- [To do] Check each line of the listing for the string "samlades", then state how many lines have it. Only the number is wanted.

- [Provided entries]
-- Opening Marker --
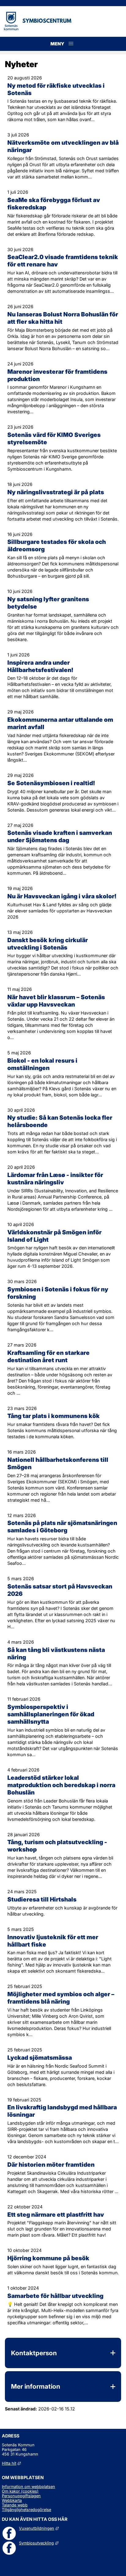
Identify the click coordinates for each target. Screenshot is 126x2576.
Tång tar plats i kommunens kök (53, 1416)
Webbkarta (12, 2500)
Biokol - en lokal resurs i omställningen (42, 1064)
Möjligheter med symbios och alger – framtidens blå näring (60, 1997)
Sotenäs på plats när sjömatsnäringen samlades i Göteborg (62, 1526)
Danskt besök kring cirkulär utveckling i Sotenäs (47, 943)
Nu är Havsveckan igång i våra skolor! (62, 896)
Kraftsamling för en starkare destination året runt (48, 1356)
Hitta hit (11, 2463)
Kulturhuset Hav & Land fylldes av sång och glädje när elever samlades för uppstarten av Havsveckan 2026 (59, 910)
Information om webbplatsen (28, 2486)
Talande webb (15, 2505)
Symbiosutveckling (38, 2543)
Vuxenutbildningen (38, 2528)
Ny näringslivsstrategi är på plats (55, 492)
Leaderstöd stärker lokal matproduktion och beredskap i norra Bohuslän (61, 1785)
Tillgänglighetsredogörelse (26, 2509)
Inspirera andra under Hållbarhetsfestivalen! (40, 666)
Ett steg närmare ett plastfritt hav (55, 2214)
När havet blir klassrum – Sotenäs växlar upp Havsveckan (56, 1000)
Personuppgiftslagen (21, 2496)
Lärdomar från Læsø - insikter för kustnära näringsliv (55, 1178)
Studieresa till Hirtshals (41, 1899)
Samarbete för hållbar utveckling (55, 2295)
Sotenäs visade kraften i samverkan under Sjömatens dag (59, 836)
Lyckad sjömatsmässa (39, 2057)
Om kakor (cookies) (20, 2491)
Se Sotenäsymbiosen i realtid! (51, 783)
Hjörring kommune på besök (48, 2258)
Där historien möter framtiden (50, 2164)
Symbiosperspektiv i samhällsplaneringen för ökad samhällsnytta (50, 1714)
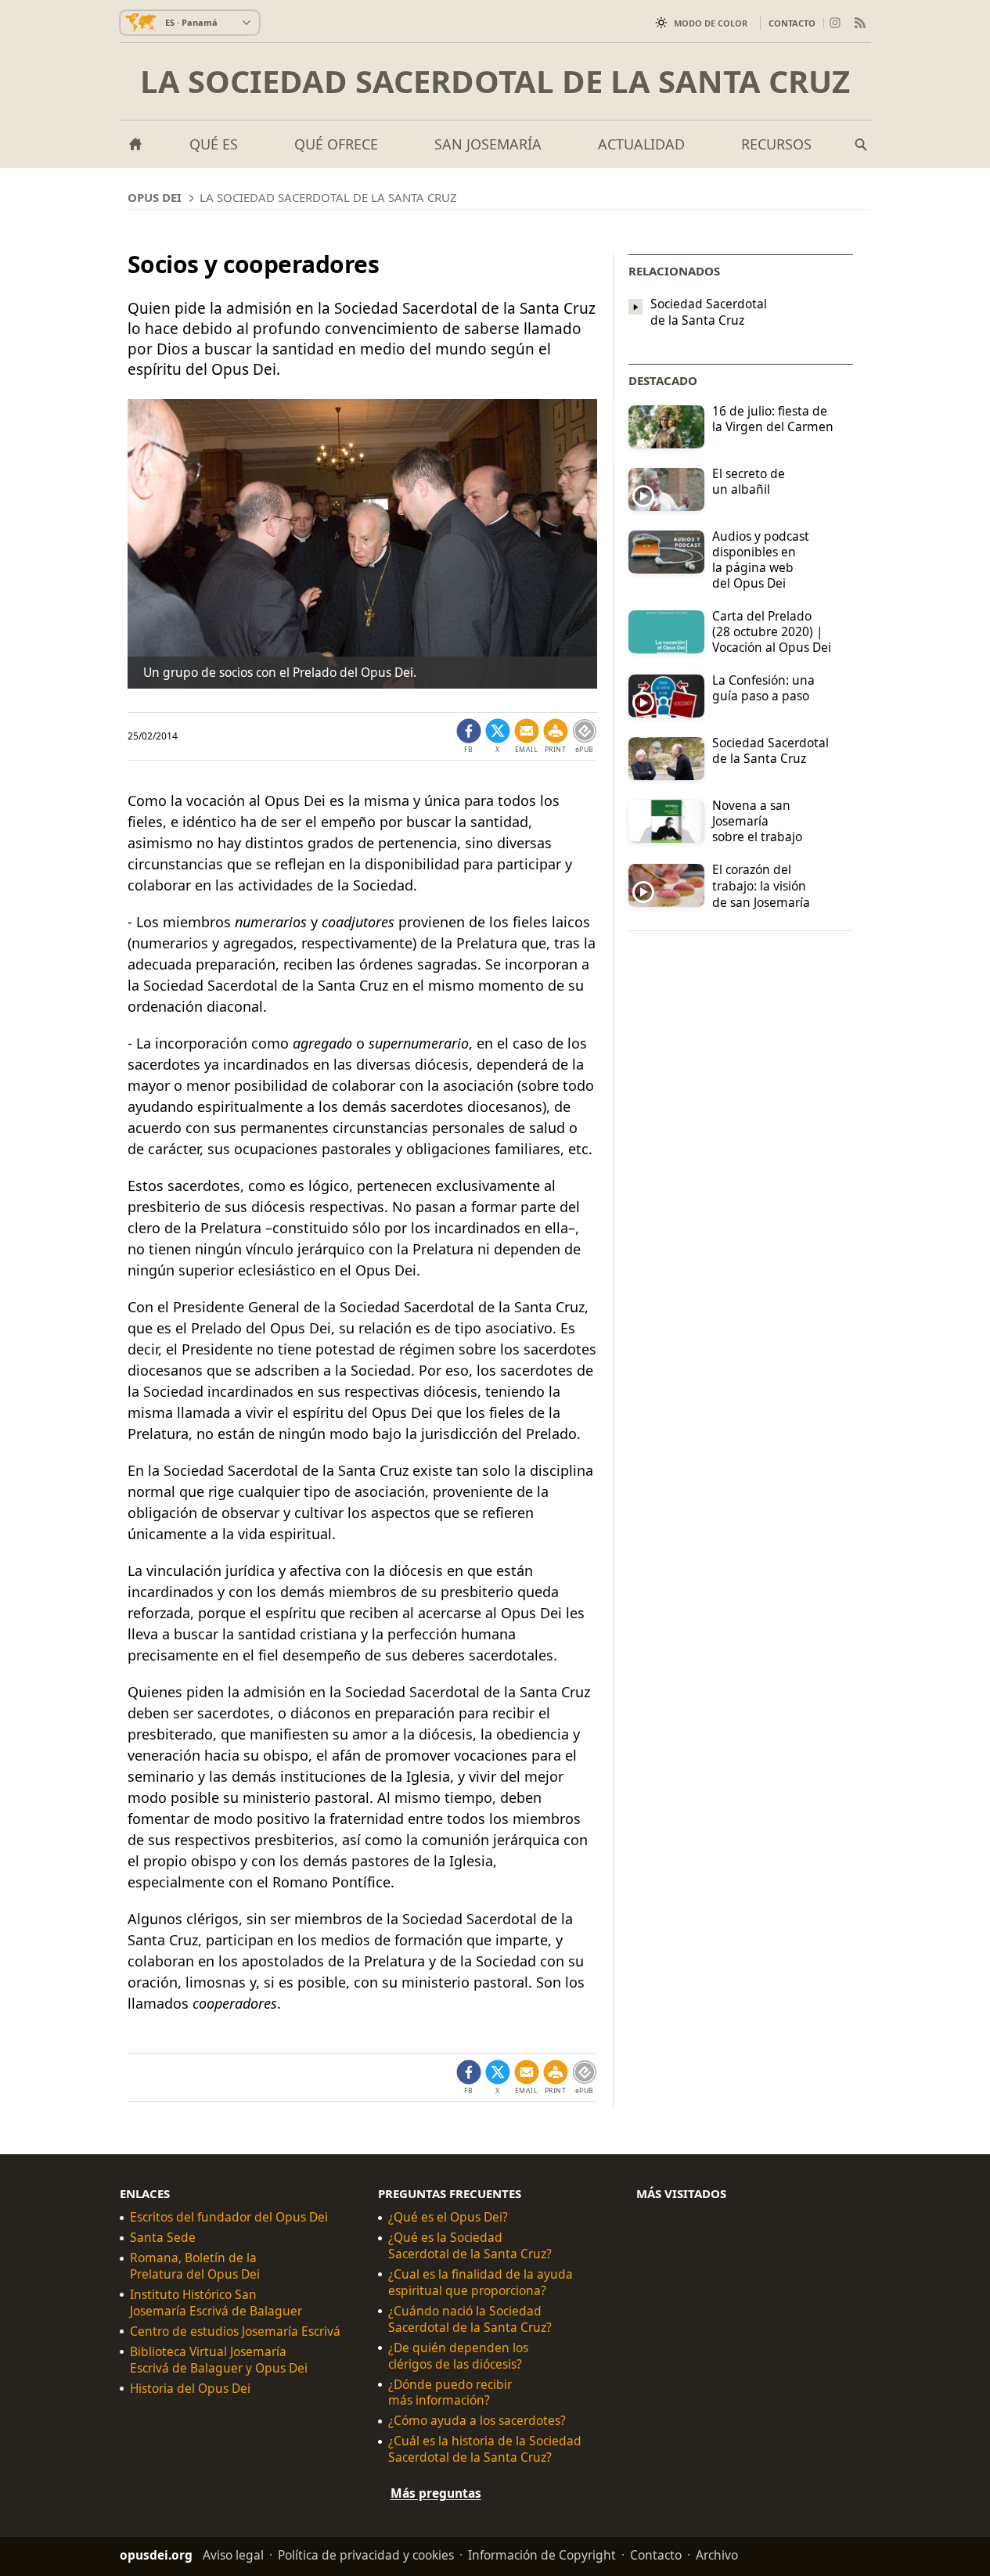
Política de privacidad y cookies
-- Closing Marker --
- [Exercise answer] 2